Extracted data section start
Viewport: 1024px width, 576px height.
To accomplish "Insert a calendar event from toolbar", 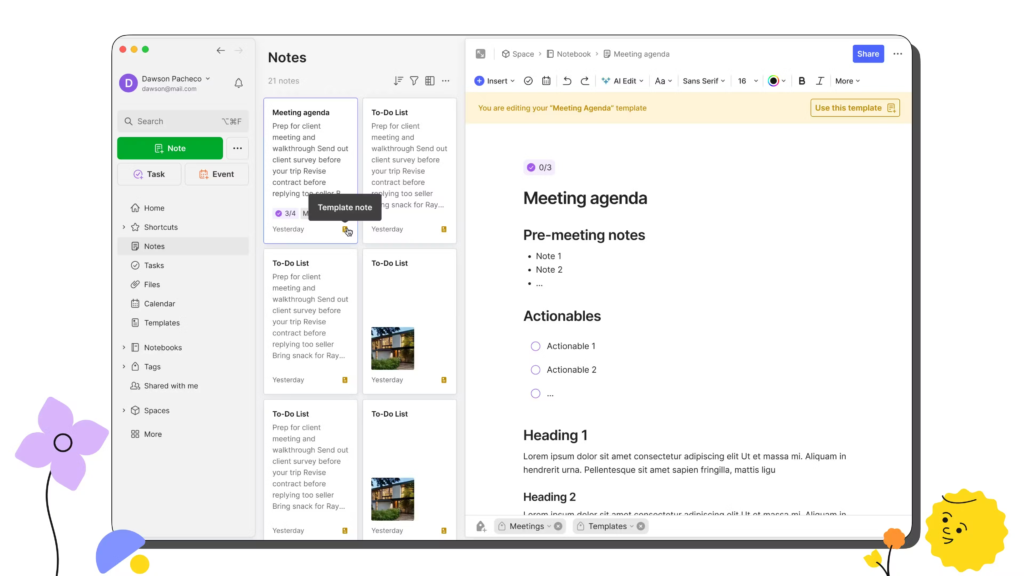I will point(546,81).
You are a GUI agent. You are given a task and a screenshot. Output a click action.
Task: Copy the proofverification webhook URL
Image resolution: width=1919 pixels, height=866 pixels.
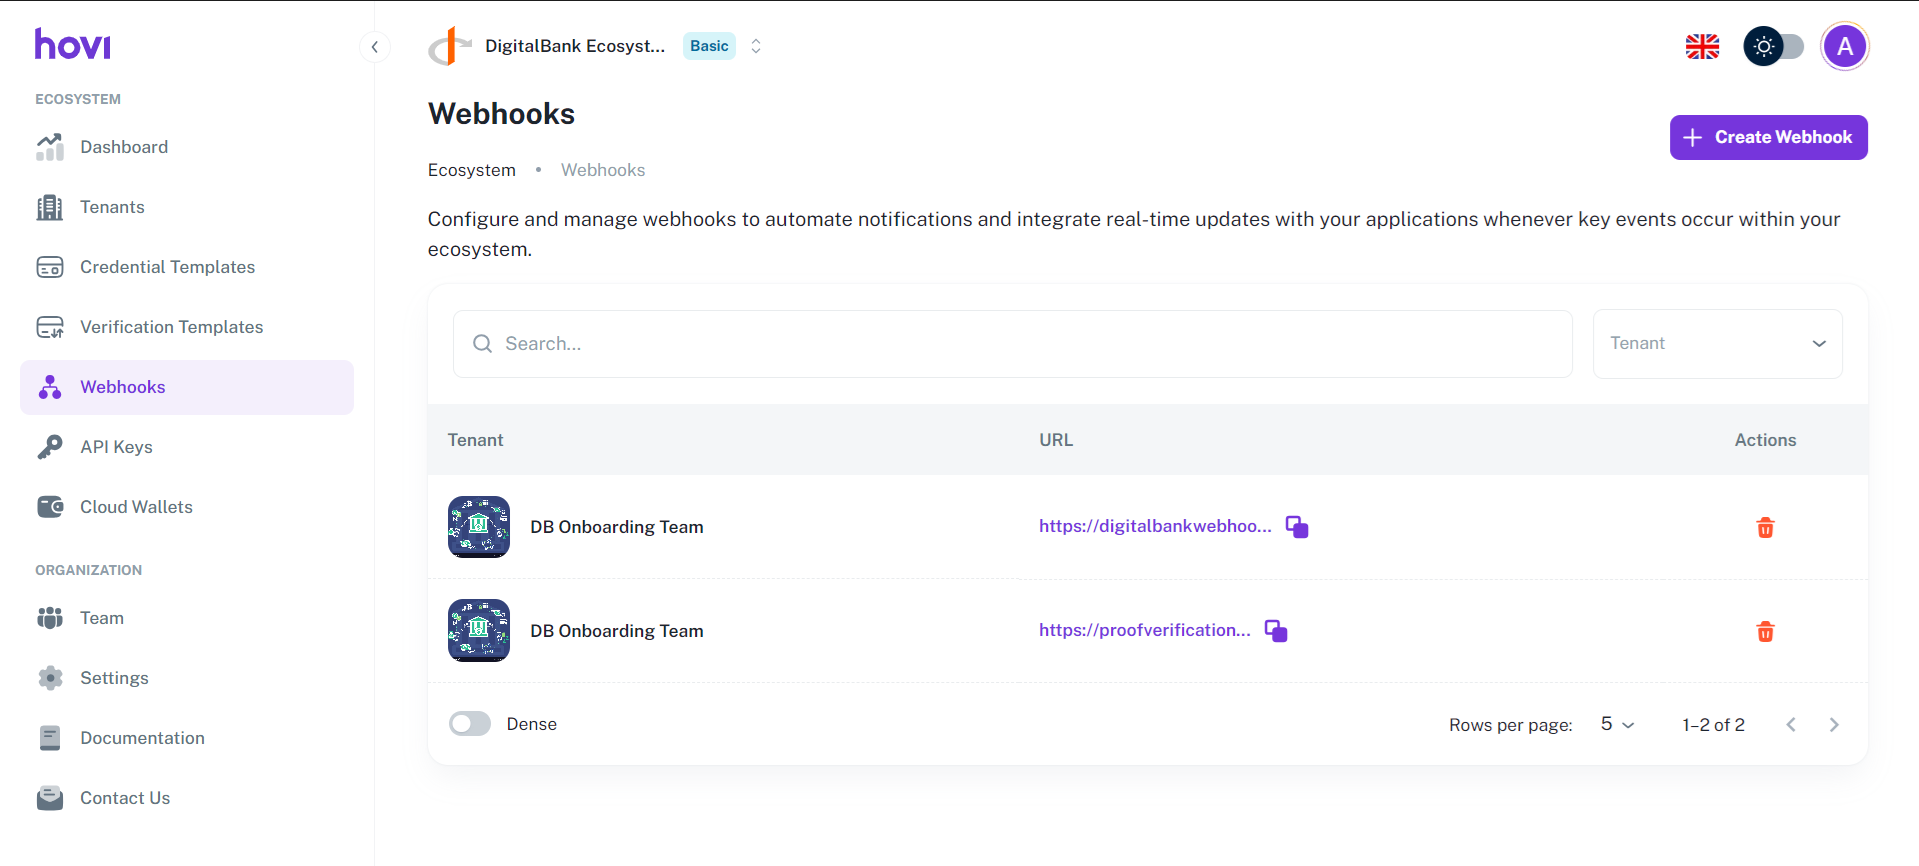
Extracted data section end
> **Required work**
Note down each line above where the word "height" occurs.

> **Solution**
Viewport: 1024px width, 576px height.
Image resolution: width=1919 pixels, height=866 pixels.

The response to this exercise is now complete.